SUPPLIED RECORDS:

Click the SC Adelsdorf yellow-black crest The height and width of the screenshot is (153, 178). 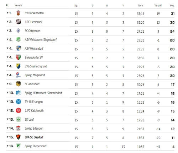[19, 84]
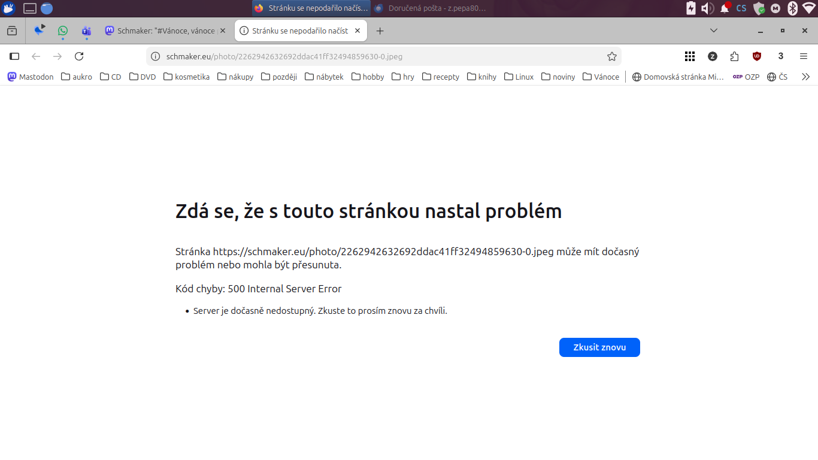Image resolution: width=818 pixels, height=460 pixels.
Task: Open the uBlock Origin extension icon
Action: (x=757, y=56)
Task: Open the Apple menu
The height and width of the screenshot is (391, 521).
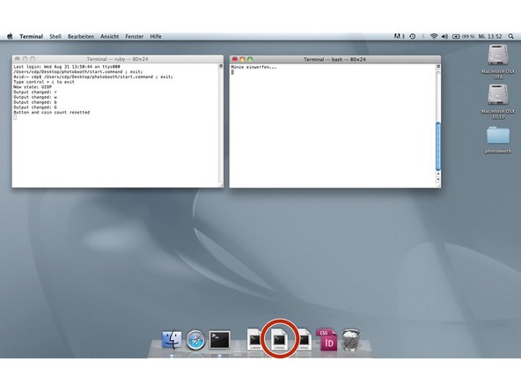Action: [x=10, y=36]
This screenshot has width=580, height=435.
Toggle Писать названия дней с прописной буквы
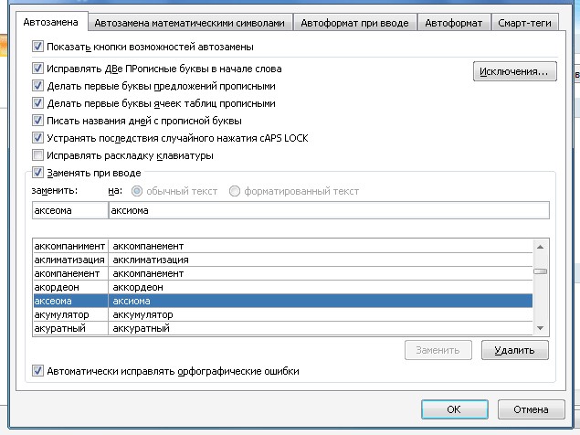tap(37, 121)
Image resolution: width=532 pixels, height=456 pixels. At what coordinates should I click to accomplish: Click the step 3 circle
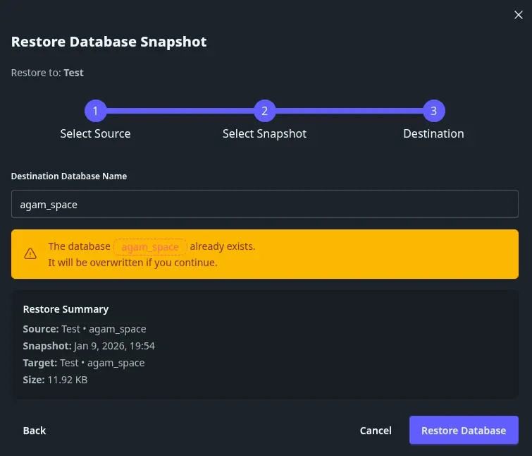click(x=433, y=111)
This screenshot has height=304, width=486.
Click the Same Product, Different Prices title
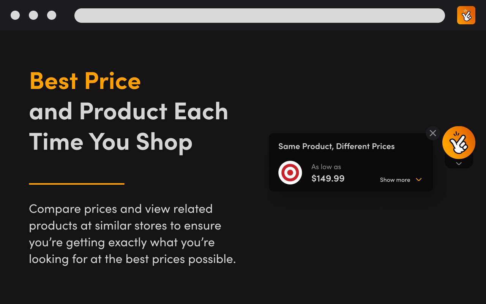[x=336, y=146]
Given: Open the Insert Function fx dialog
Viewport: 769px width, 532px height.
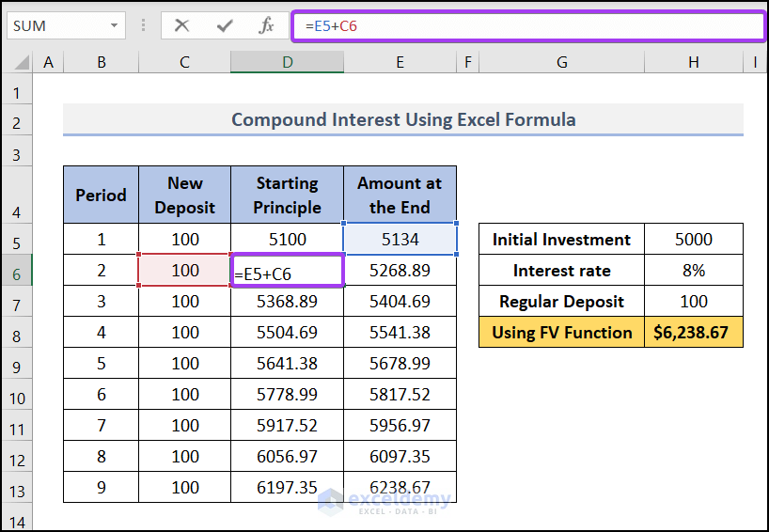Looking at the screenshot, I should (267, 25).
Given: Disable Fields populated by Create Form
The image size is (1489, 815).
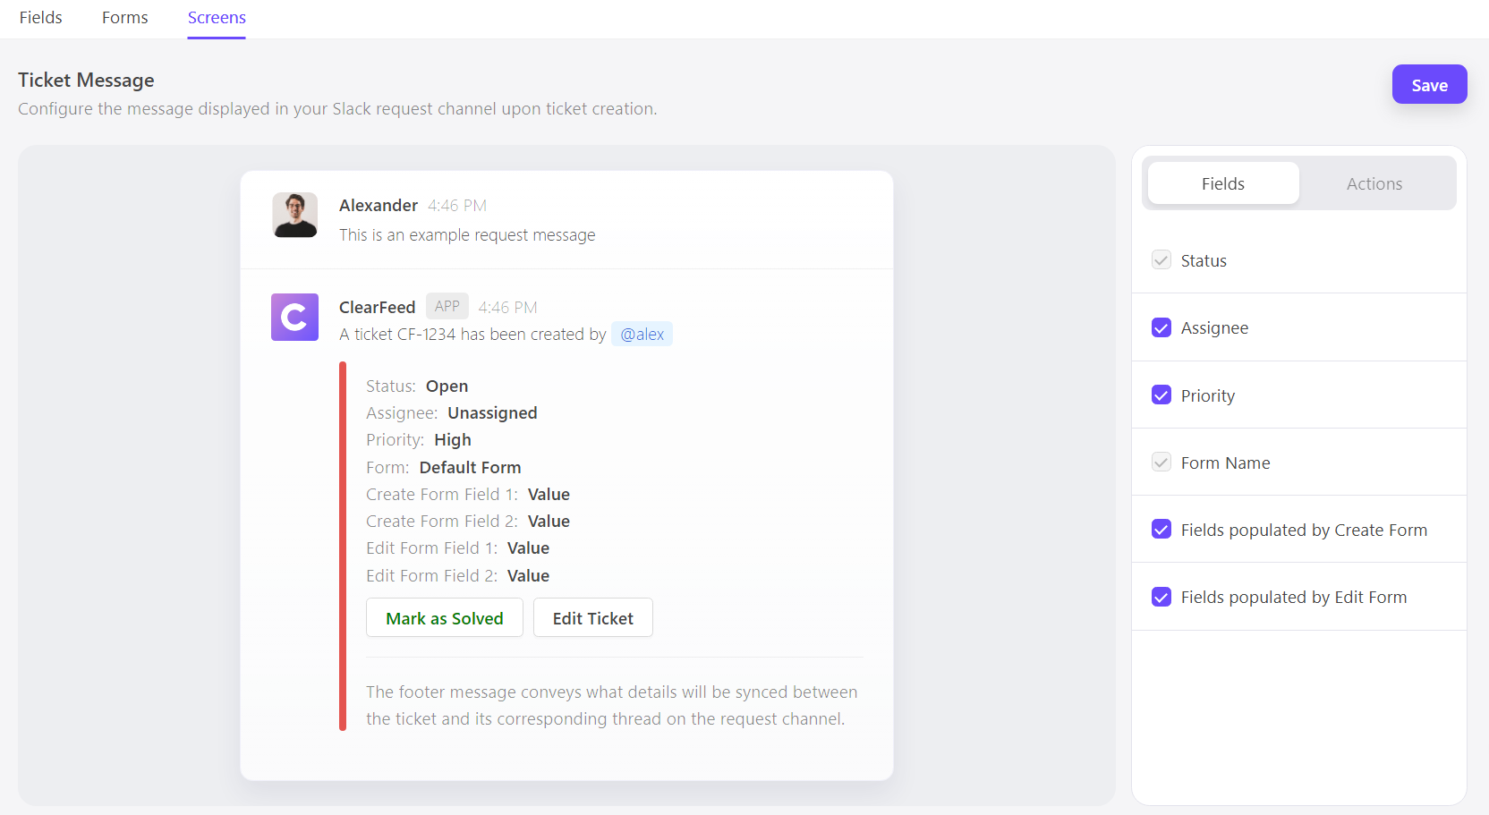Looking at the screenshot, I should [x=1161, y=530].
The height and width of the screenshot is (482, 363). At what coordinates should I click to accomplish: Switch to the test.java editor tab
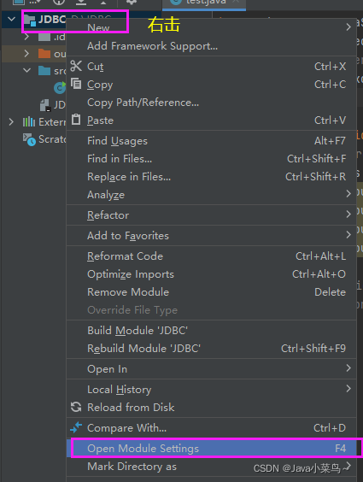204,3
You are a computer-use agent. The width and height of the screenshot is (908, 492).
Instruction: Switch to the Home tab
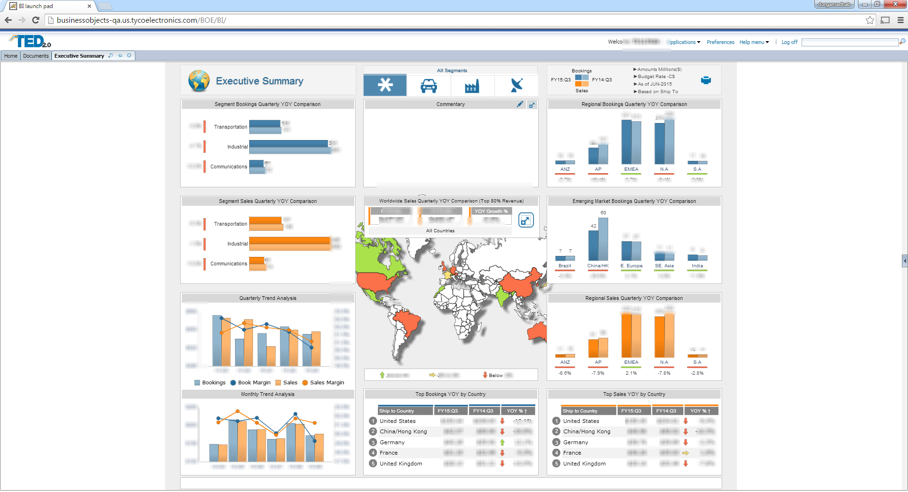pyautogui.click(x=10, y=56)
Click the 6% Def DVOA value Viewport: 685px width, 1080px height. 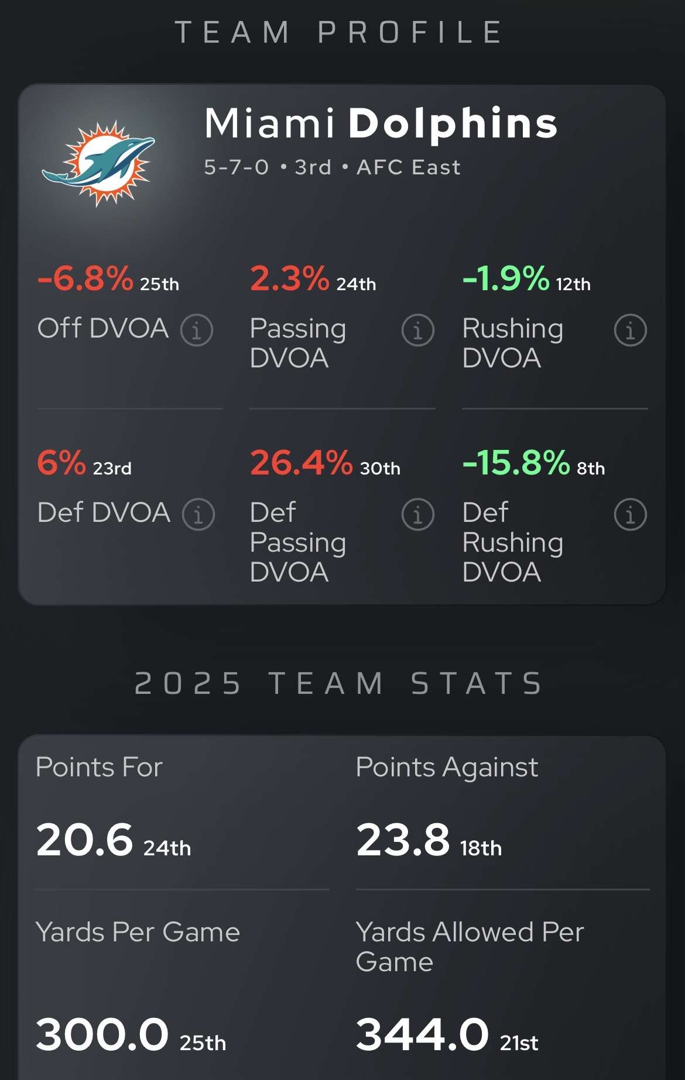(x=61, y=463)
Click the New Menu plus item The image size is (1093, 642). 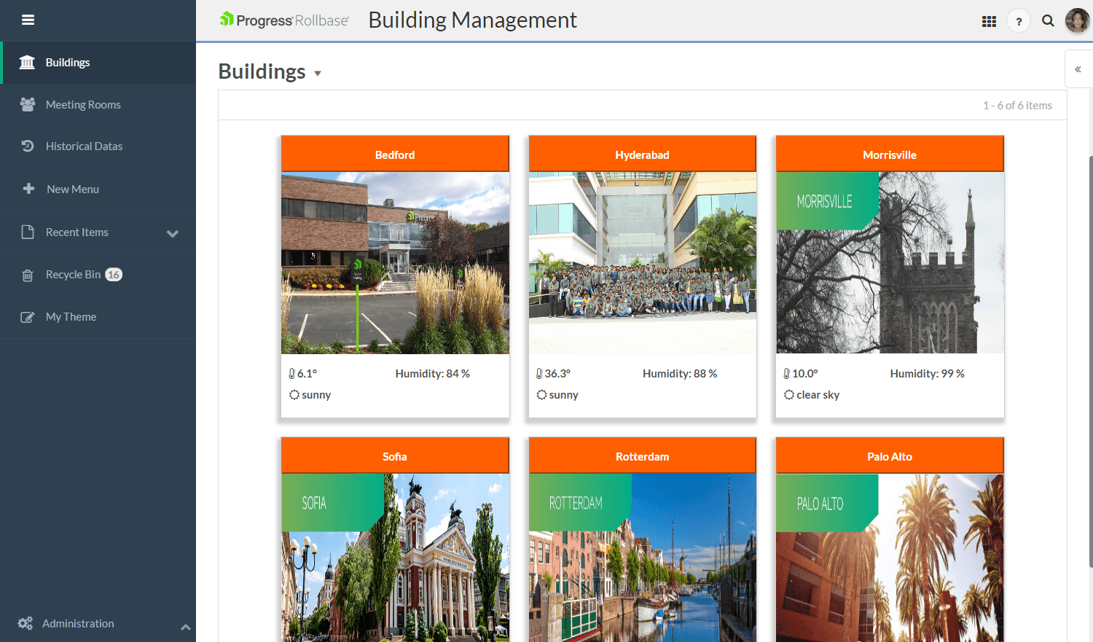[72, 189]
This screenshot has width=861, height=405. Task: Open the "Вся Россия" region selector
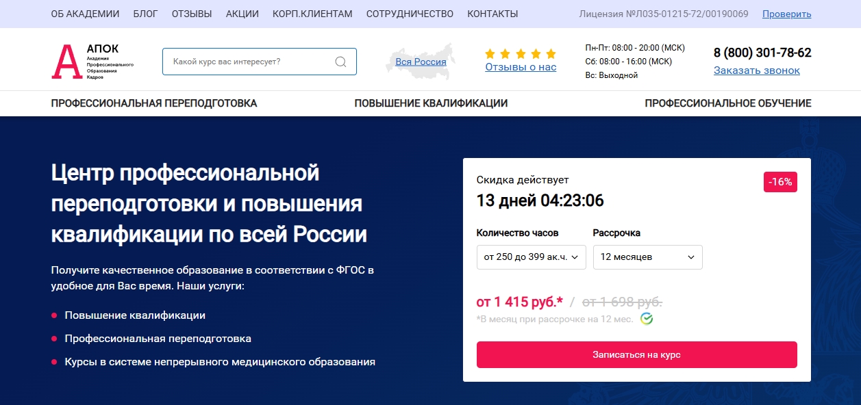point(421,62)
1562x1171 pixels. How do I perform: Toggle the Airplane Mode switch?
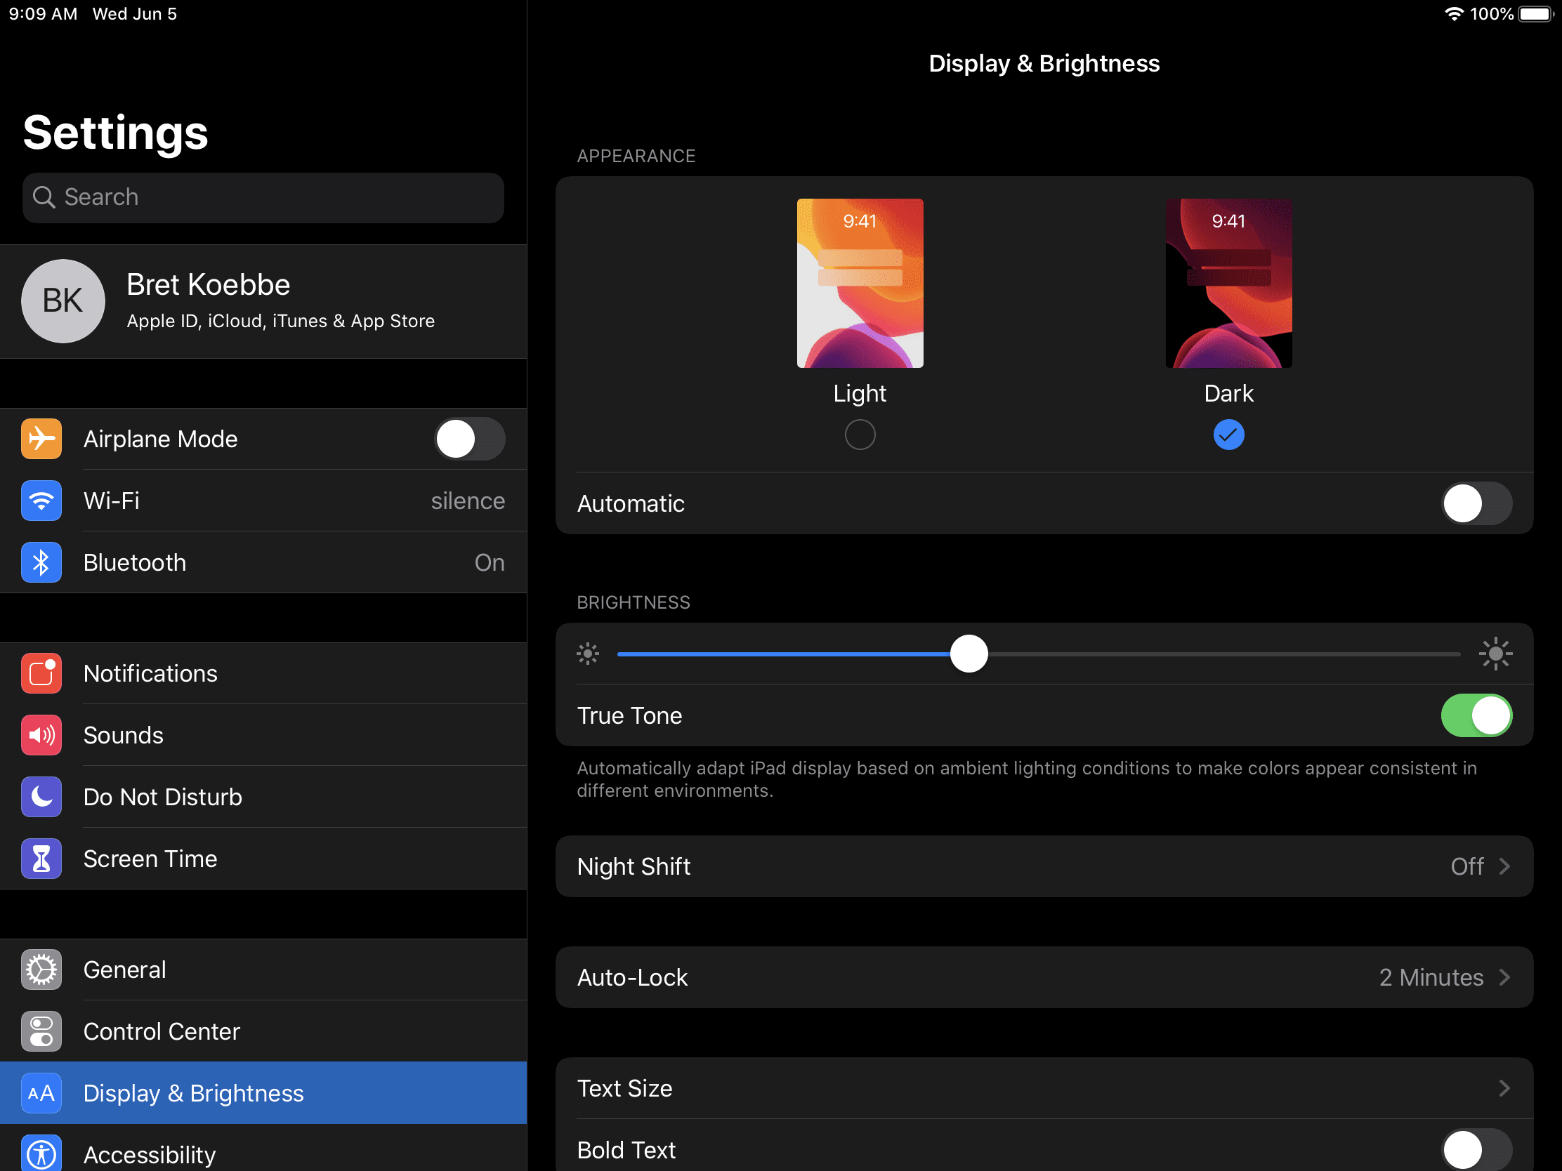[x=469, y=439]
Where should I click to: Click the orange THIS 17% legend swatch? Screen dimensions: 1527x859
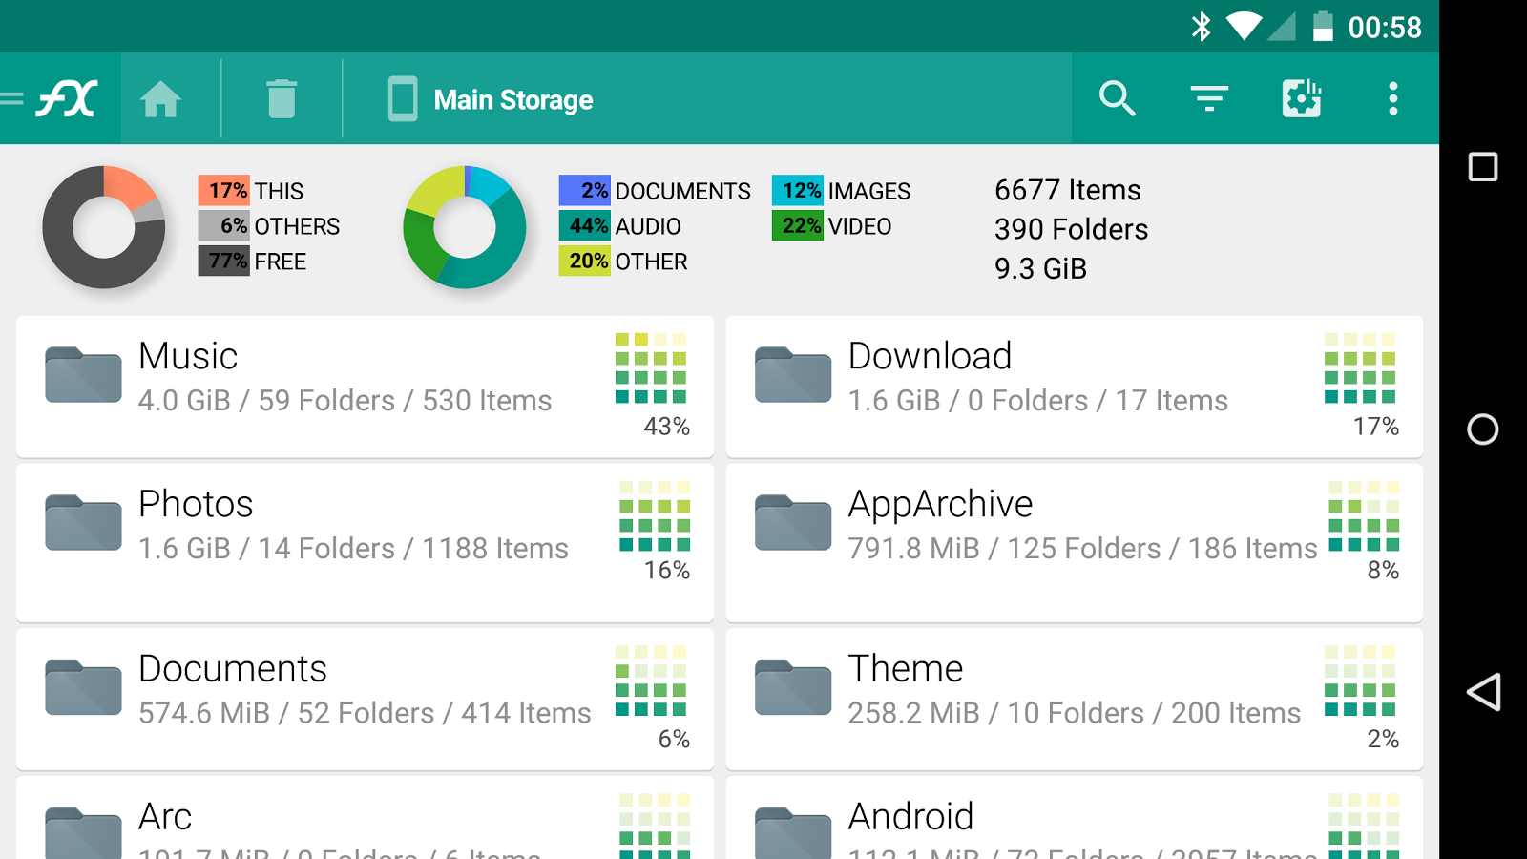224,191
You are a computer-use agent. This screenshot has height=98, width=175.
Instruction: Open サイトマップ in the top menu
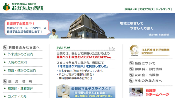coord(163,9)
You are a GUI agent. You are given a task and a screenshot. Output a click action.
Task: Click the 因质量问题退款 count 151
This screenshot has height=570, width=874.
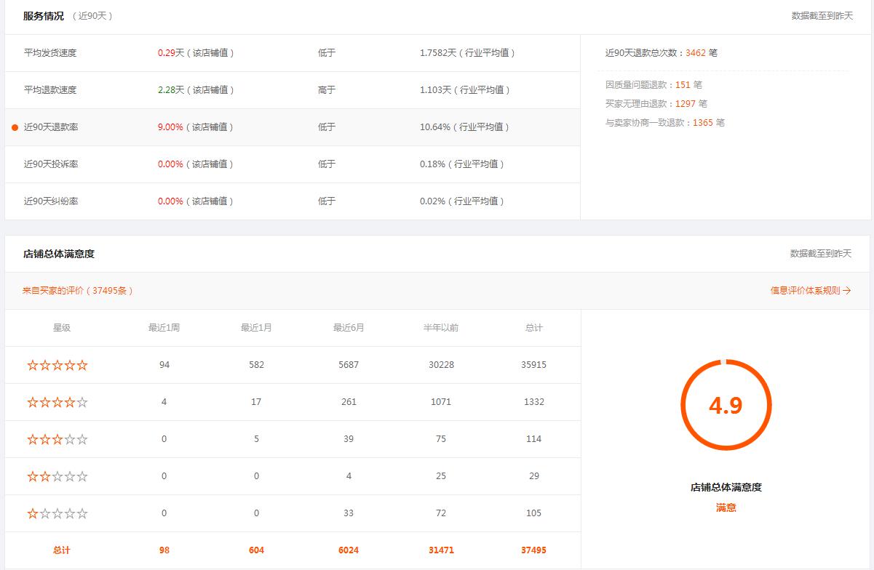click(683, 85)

STATED TASK:
Put the entries from the line containing "1562x1171 pixels. How" through the end of the entries into a two-column CSV with the headers instruction and location. Give one row per entry, with the entry's text and its answer each in a single quoted field, line breaks turned into spaces, and the pictures left out.

ANSWER TO THE PROBLEM:
instruction,location
"1562x1171 pixels. How do I perform: Toggle the Airplane Mode switch?","[x=469, y=439]"
"Where should I click to: Click the orange THIS 17% legend swatch? Screen dimensions: 1527x859","224,191"
"You are a computer-use agent. This screenshot has height=98, width=175. Instruction: Open サイトマップ in the top menu","coord(163,9)"
"You are a GUI agent. You are given a task and a screenshot. Output a click action. Task: Click the 因质量问题退款 count 151 This screenshot has height=570, width=874.","click(683, 85)"